Summary: Checkpointing Processes

From: fed!m1rcd00@uunet.uu.net
Date: Tue Nov 13 1990 - 11:23:50 CST


Many thanks to the many who have replied. Sorry for the delay, but I
was still getting email on this up until Sunday. There have been many
different suggestions, most of them for the partial solutions I thought
must exist and which I solicited. The closest thing to a complete
solution was a suggestion to rip the swapping code out of the operating
system source and start from there, but lo, I don't have source... :-(

A common suggestion was to look at Condor from the University of
Wisconsin, ftp-able from shorty.cs.wisc.edu; I was able to pick up the
current version (4.0.0) from uunet.uu.net. This is an implementation of
a classic process migration scheme. It looks to be very simple and well
thought out and we may put this up as a general service on our network
even if we don't use it for the problem at hand. But for a couple of
difficulties (it requires linking with a custom C library, and may not
work if the program writes and reads the same file, which SAS does
rampantly), it would probably do exactly what we need as is, just by
setting up a CPU pool with only one CPU. If the user eventually decides
to rewrite the core computation in a 3rd-GL, then it seems that this
would be an ideal tool. This suggestion was at least part of the
response from:

 uunet!ctr.columbia.edu!seth (Seth Robertson)
 Mark Verber <uunet!pacific.mps.ohio-state.edu!verber>
 uunet!hao.ucar.edu!sitongia (Leonard Sitongia)
 uunet!Sun.COM!timsmith (Timothy G. Smith - Technical Consultant Sun Baltimore)

Some other suggestions:

Jeff Nieusma <uunet!eclipse.Colorado.EDU!nieusma> suggested getting a faster
machine :-)

uunet!Sun.COM!timsmith (Timothy G. Smith - Technical Consultant Sun Baltimore)
sent a thoughtful note that referred to some other work that had been done
in the area, and talked a little about how one would go about writing an
application well-behaved for checkpointing.
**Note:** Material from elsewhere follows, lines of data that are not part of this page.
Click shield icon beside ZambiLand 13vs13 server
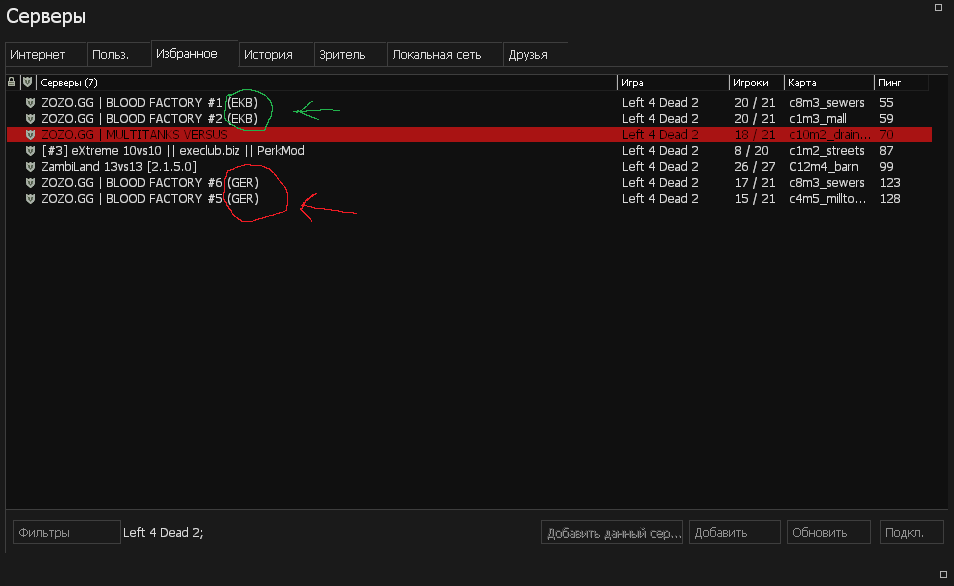The image size is (954, 586). 30,167
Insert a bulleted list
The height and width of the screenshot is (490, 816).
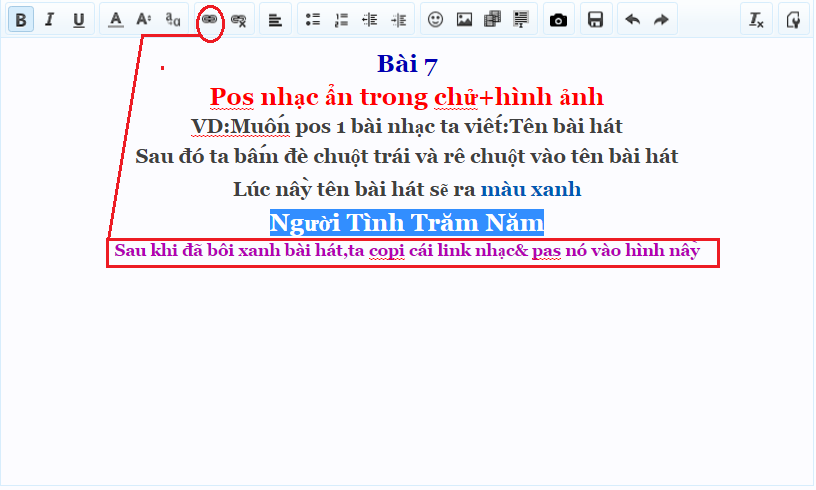click(x=313, y=20)
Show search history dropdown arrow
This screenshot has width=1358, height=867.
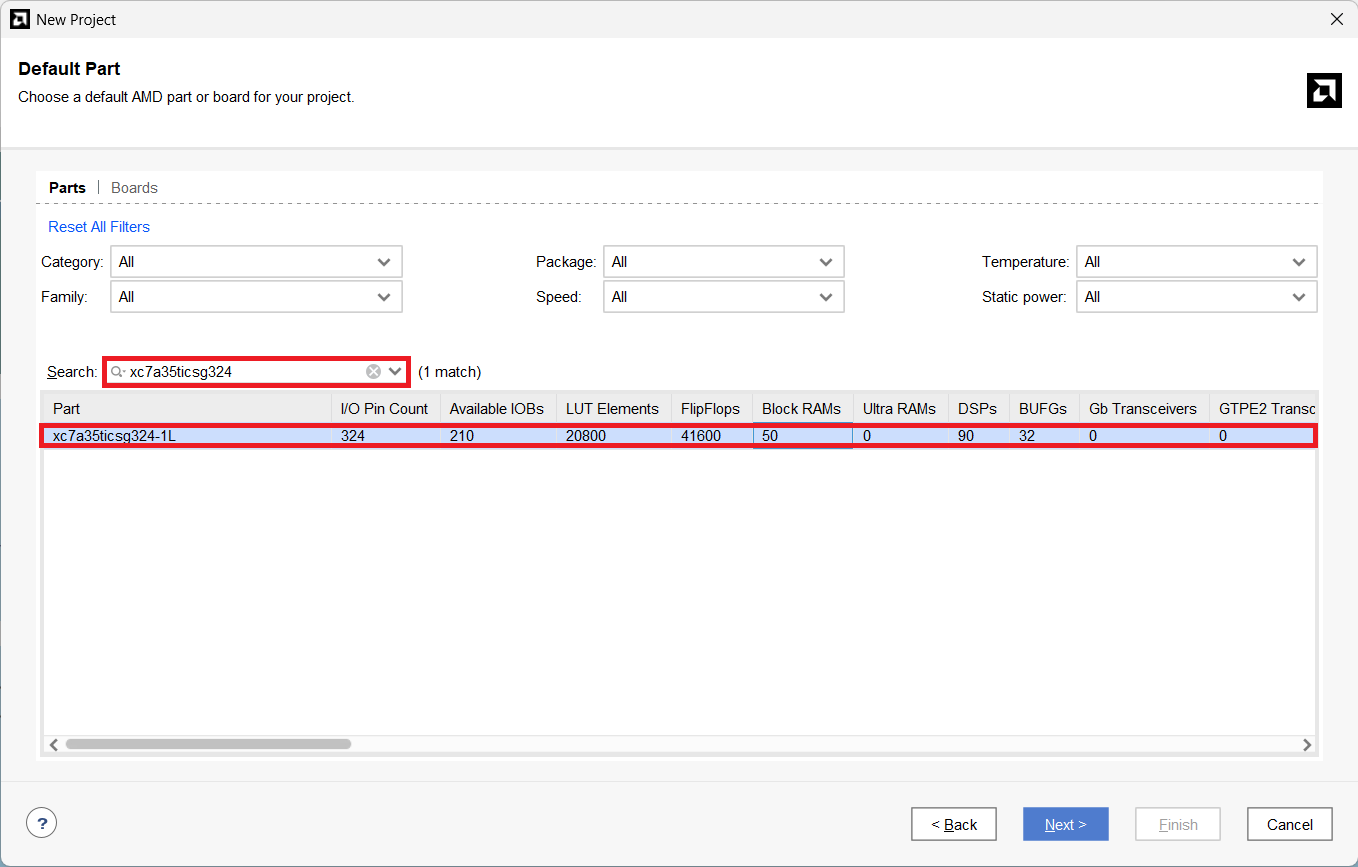pyautogui.click(x=395, y=372)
He also said that we should
all be beating up on our computer vendors to demand tools and kernel support
for doing "hard core" computing.

uunet!ctr.columbia.edu!seth (Seth Robertson) mentioned that he had written
a checkpointer for Suns that has some I/O restrictions.

uunet!water.ca.gov!rfinch (Ralph Finch) described how they had split up
a calibration program and distributed the pieces using ISIS. If one piece
crashes, the main program just restarts it somewhere else.

uunet!sedist.cray.com!rjt (Randy Thomas) thought that this question wasn't
appropriate for sun-managers.

steve@ssd.kodak.com (Steve Bochinski) thought that one might be able to
build something that was based on the swap code in the OS.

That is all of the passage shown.